Take, for example, the Mass SQLi worm running around the web. Put a WAF pair at your Internet data center. When the Mass SQLi worm infects a user of your organization, typically the worm is going to take the VPN or private connection to that data center, circumventing the WAF. Sure, you can do threat-modeling on the network to prevent this problem, but people won’t (1).
Yes, ADMP solutions such as Fortify Software Defender and Imperva SecureSphere will protect the application in the above example (and many other examples). It’s just F5 and “appliance-based” WAF’s (I’m sorry, but to most of the world — WAF means security appliance) that do not typically work.
There are other solutions such as AOP point-cuts that can also be used (2). Let’s just stop using the word “WAF” so that we can differentiate the good solutions from the bad ones. I’m all for using ADMP and I’m hoping that it will catch on.
Mike Andrews recently blogged about “How to Improve the Web” (3). In his last section, `Monitoring’, Mike speaks to `behavioral monitoring [with an] undo capability’. This is similar in technology to RBIPS (4). I have seen RBIPS work, but again, it can have the same threat-modeling problems as WAF.

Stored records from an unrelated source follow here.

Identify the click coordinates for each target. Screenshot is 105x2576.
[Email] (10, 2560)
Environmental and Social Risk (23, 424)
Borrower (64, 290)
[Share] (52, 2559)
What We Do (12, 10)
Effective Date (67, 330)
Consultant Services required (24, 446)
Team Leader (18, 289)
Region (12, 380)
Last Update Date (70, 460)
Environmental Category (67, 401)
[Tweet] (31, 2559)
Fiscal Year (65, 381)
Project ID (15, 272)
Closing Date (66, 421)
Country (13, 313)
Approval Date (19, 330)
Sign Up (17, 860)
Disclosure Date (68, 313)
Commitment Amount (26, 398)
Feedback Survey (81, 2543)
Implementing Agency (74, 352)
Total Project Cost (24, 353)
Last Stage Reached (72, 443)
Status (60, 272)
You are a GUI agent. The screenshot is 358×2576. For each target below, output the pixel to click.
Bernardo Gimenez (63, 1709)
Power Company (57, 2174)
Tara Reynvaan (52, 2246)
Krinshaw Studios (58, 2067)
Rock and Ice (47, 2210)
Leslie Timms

However, RBIPS does not have most of the operational problems that WAF’s have. If we need WAF’s/ADMP to work “better”, then what we need is not a technology solution. We need people/process solutions. Have you or Jeremiah Grossman ever implemented a WAF or RBIPS? I have been working on protecting applications at the operations-level for over 10 years. Together with groups of several people, I all but invented/designed (but not developed) WAF, RBIPS, and ADMP technologies. While they are all difficult to implement properly, the reason that RBIPS works so well for this problem is that it turns itself off in the default state, preventing large classes of false positives and other operational nightmares. I think this is what Mike Andrews was getting to above.
Since we have identified people/process as the missing link for any technology solution, let’s speak to it. People support Process supports Technology. You can’t have good Process without good People; you can’t have a working Technology solution without good Process. Why should any given organization spend all of their time working towards an operations-based plan for web application security people/process improvements (e.g. to get to “ADMP”) when they could instead spend a similar amount of time and effort improving the people/process side of their SDLC?
Andre Gironda Jun 3
Links:
(1) hxxp://labs.neohapsis.com/2008/05/22/easiest-way-into-a-company/
(2) hxxp://shmoocon.org/2008/presentations/AOP%20Talk.pdf
hxxp://shmoocon.org/2008/videos/Using%20Aspect%20Oriented%20Programming%20to%20Prevent%20Application%20Attacks%20-%20Rohit%20Sethi%20and%20Nish%20Bhalla.mp4
(3) hxxp://www.mikeandrews.com/2008/05/20/how-to-improve-the-web/
(4) hxxp://en.wikipedia.org/wiki/Intrusion-prevention_system#Rate_based
Ted J Jun 5
WAFs, DB sec, and packaged app sec are different customers, processes, infrastructure components, etc. The functions will indeed collapse, but are far more likely to do so into classes that share a common buyer, have technical synergy, are deployed in a similar location / technical function, etc. WAFs into a next-gen firewall? Sure. They’re both gateway / perimeter-oriented enforcement points, decide what gets in, are bought by the same buyer to support a common process. WAFs into Db sec? Different part of the infrastructure, different buyer, related but substantially different process (ex. audit). Crossing these boundaries is possible only by the very large (ex. IBM) or industry standards.